Ticket #106 (new defect)

Opened 5 years ago

Last modified 3 years ago

Writes to Name database on querying a package

Reported by: nijel Assigned to: pmatilai
Priority: major Milestone:
Component: rpm Version: RPM Development
Keywords: Cc:

Description

Command "rpm -qp hello-1.0-1.i386.rpm" with not /var/lib/rpm/Name results in writing to file or with an error message if user does not have privileges to do that. Is it really necessary access this database on querying package?

Change History

11/08/11 09:03:53 changed by akozumpl

With RPM 4.9.90 it seems one only needs read permissions for the db to query a not installed package. Will look into why.
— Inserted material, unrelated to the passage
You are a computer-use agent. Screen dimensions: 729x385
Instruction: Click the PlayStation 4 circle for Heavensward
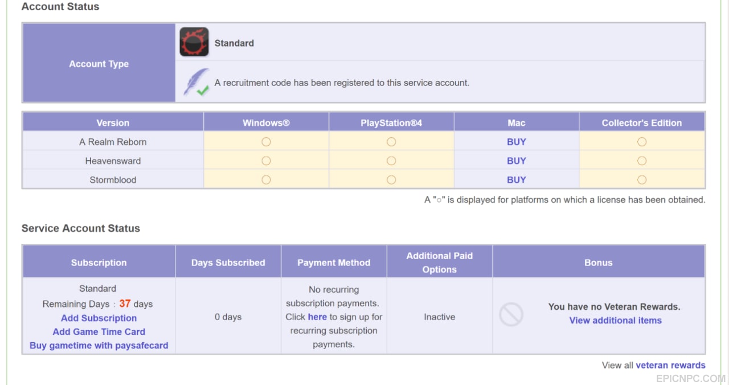391,161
11/14/11 15:04:42 changed by akozumpl

What I am seeing with no read permissions on /var/lib/rpm:

$ rpm -qp foo-1.0-1.noarch.rpm
error: cannot open Packages index using db5 - Permission denied (13)
error: cannot open Packages database in /var/lib/rpm
foo-1.0-1.noarch

Debugging this I have found it to be caused by trying to read the keyring from the database before it is clear that this will be necessary. For instance in the case of the package above, it only needs MD5 digest verification and RPM won't use the keyring for anything.

The might be loading the keyring lazily when it is clear we need to read values of it, or perhaps disabling outputting the database access permission errors.